Volunteers have embarked on a project to protect and reveal the medieval lynchets at Southmill Hill in Amesbury.

Friends of Ancient Monuments (FOAM), part of the Council for British Archaeology Wessex, assisted by local volunteers and the Amesbury Scout Group, have started the long process of clearing the vegetation from the monument with the aim of returning it to its former glory.

The work is due to be completed by 2025.

SEE ALSO: Salisbury City Garden Bar announces extra week of business

The undertaking is part of a larger project that also saw volunteers working on the remains of Cam’s Hill, a medieval fortification on the outskirts of Malmesbury.

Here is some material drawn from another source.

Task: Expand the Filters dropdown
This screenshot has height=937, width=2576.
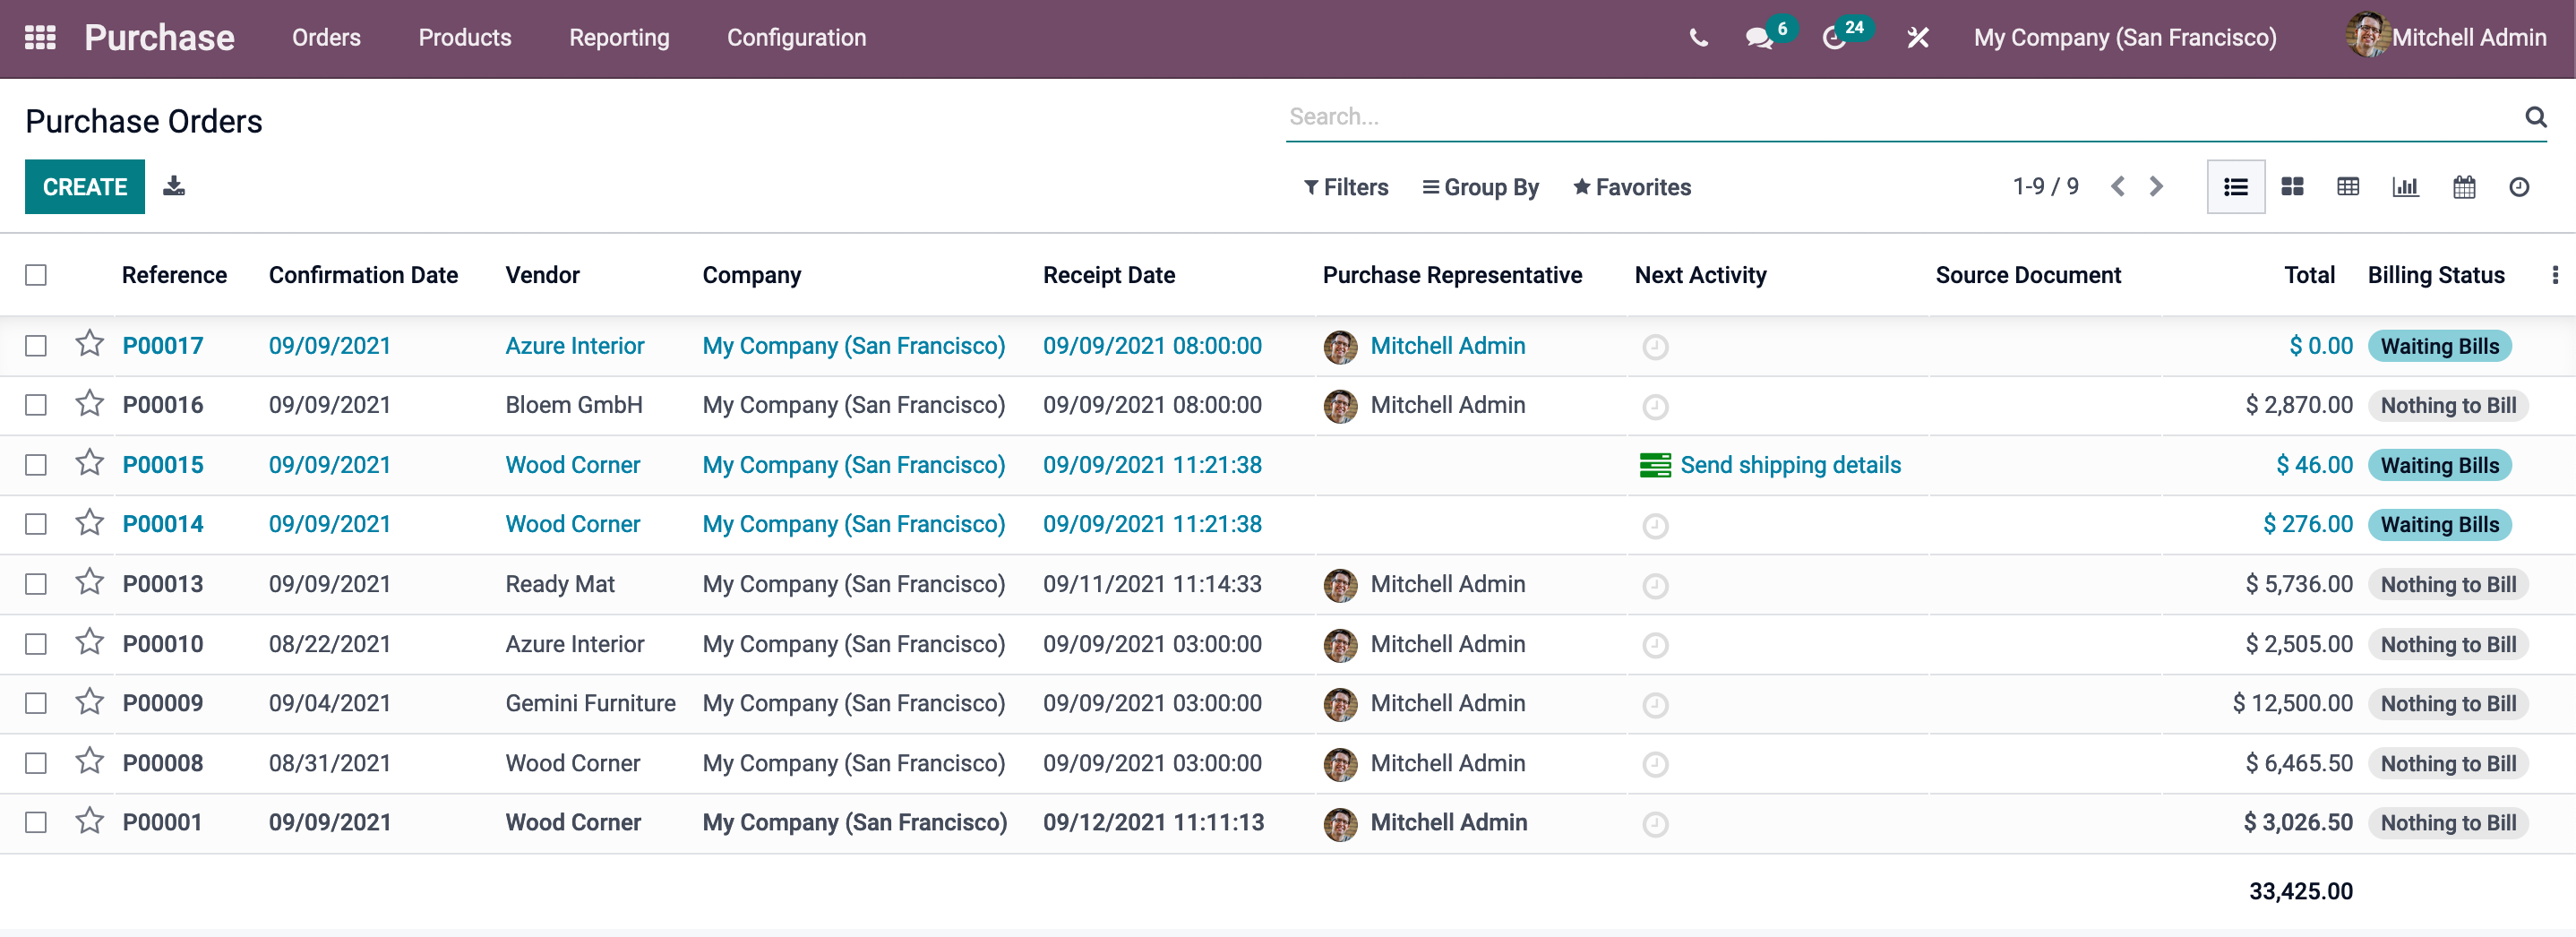Action: 1346,187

Volunteer Frances Matthews said: “It’s been wonderful to be involved in this community project. I have wanted to see these lynchets free of scrub for many years. It is so rewarding to help achieve this.”

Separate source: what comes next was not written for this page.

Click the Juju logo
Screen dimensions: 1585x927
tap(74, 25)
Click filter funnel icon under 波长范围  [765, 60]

Archaeologist Julian Richards of CBA Wessex said: “Winter 2022 marked a successful re-launch of the Friends of Ancient Monuments.

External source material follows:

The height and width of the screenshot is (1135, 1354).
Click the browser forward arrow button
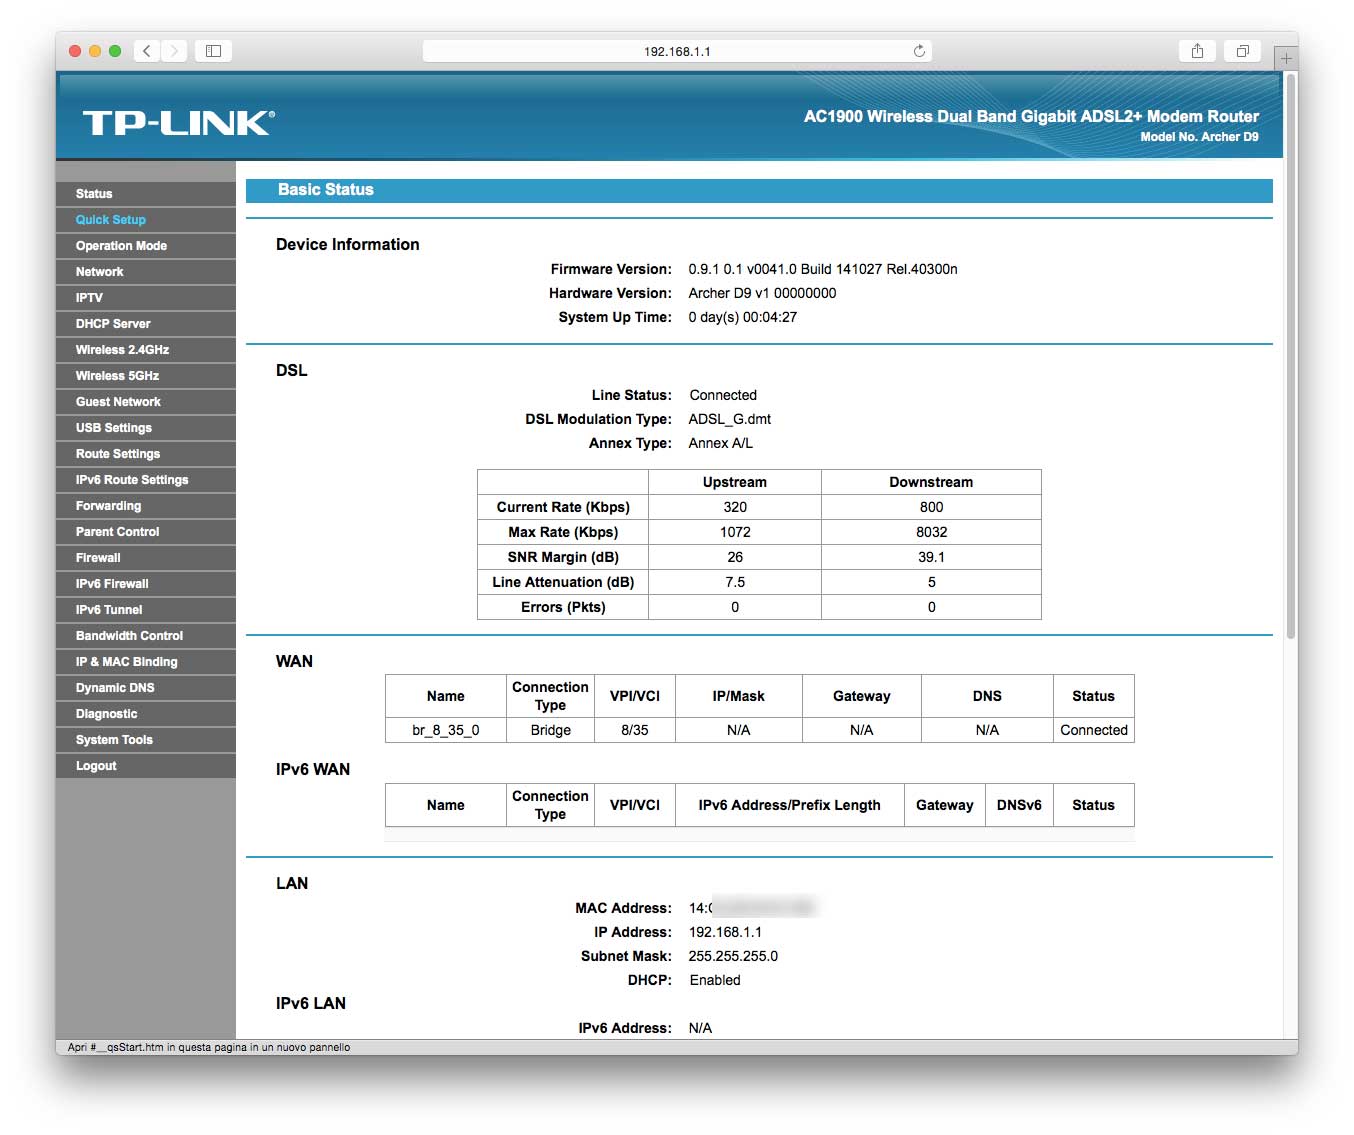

“There will be new opportunities for volunteers to get involved with the project later in the year, and FOAM will be back at Southmill Hill for a second season of vegetation clearance this winter.”

A lynchet is defined by Collins Dictionary as a “terrace or ridge formed in prehistoric or medieval times by ploughing a hillside.”

Once very prominent landscape features in the south of Amesbury, these field terraces, created by ploughing over hundreds of years, have begun to disappear below scrub and tree growth.